## SELECTED PASSAGE
[BEGIN]

For example, a set of known data types can be created based on the
data identified in the tabular dataset and their correspondence
with well-known data types used in computing environments (e.g.
strings, integers, floats, dates, times). Popular tabular datasets
(e.g. commercially available spreadsheets) often have data types
that are used specifically with a particular product, and these can
used as an initial type system. Alternatively, data types can be
imported. These known data types can be imported from any source,
including, but not limited to from previous analysis of other
spreadsheets. Data elements within the rectangular area 310a-f can
then be compared with these data types to attempt to determine
whether the data types correspond.
[0039] Turning now to FIG. 4, an illustration of a further use of a
line-by-line scan on a tabular dataset 400 is shown. Specifically,
the information returned by scan-line 402 can be used to determine
a logical orientation within a particular rectangular area 410a-f.
For example, a linear array of data locations, such as a row or
column within a rectangular area 410a-f can be analyzed after
scan-line 402 has scanned the data locations. The analysis of the
linear array can determine whether the data elements within the
linear array have corresponding data types. If such a
correspondence is found, the data within the rectangular area
410a-f can be presumed to be logically oriented in the same
direction as the linear array. This presumption can be strengthened
if, for example, a number of linear arrays having corresponding
data types with the same logical orientation can be found within
the rectangular area 410a-f. This can be further borne out if
linear arrays in a different direction have different data types.

[END]

## WRITTEN TASK
Rewrite the stretch of the passage on tabular data scanning from "For example, a linear" through "different data types.", substituting "assumption" for "presumption". Rely solely on the passage above.

## DATASET RECORDS

[BEGIN]

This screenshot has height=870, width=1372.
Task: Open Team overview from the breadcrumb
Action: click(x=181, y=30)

[END]
[BEGIN]

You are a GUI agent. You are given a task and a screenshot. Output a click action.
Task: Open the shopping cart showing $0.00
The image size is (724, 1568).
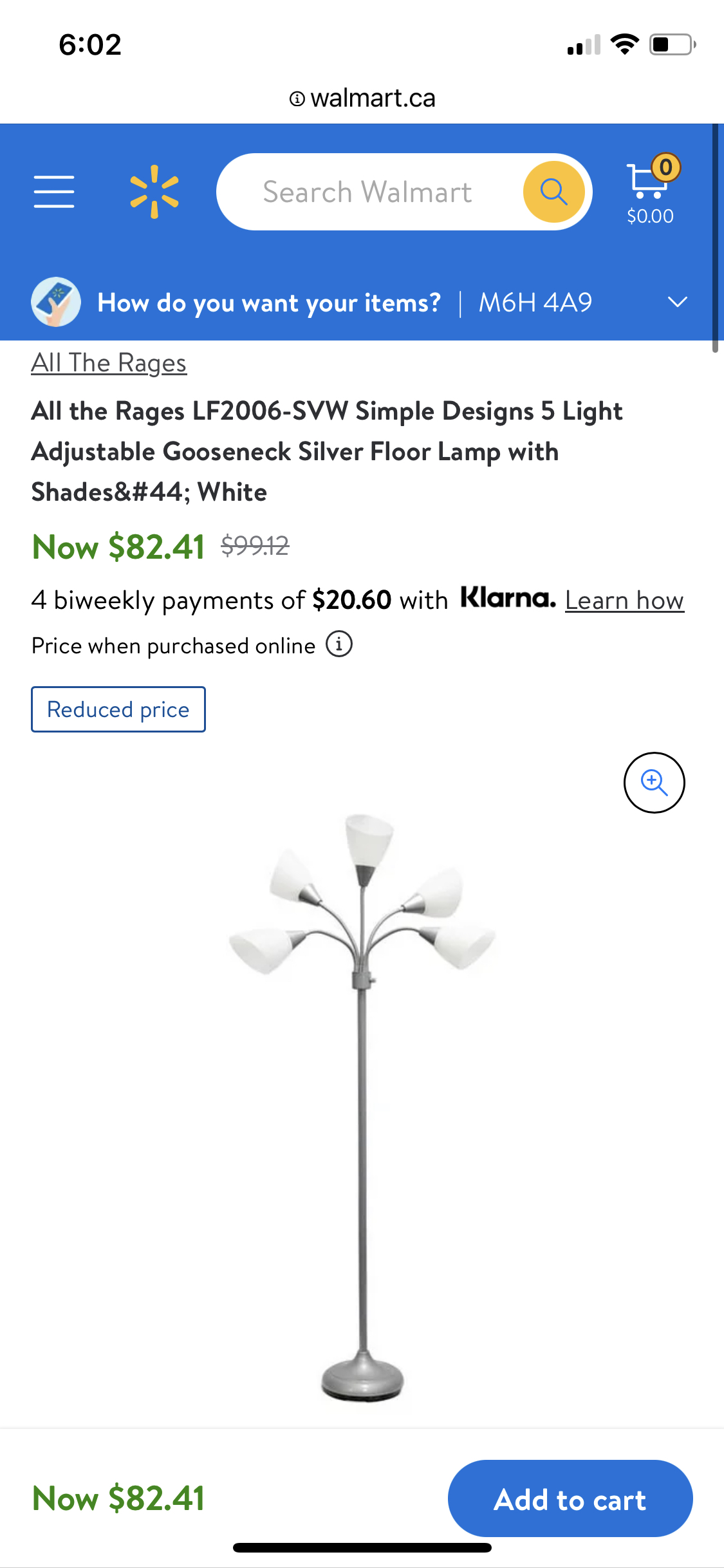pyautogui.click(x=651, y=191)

[END]

## WRITTEN SOLUTION
For example, a linear array of data locations, such as a row or
column within a rectangular area 410a-f can be analyzed after
scan-line 402 has scanned the data locations. The analysis of the
linear array can determine whether the data elements within the
linear array have corresponding data types. If such a
correspondence is found, the data within the rectangular area
410a-f can be presumed to be logically oriented in the same
direction as the linear array. This assumption can be strengthened
if, for example, a number of linear arrays having corresponding
data types with the same logical orientation can be found within
the rectangular area 410a-f. This can be further borne out if
linear arrays in a different direction have different data types.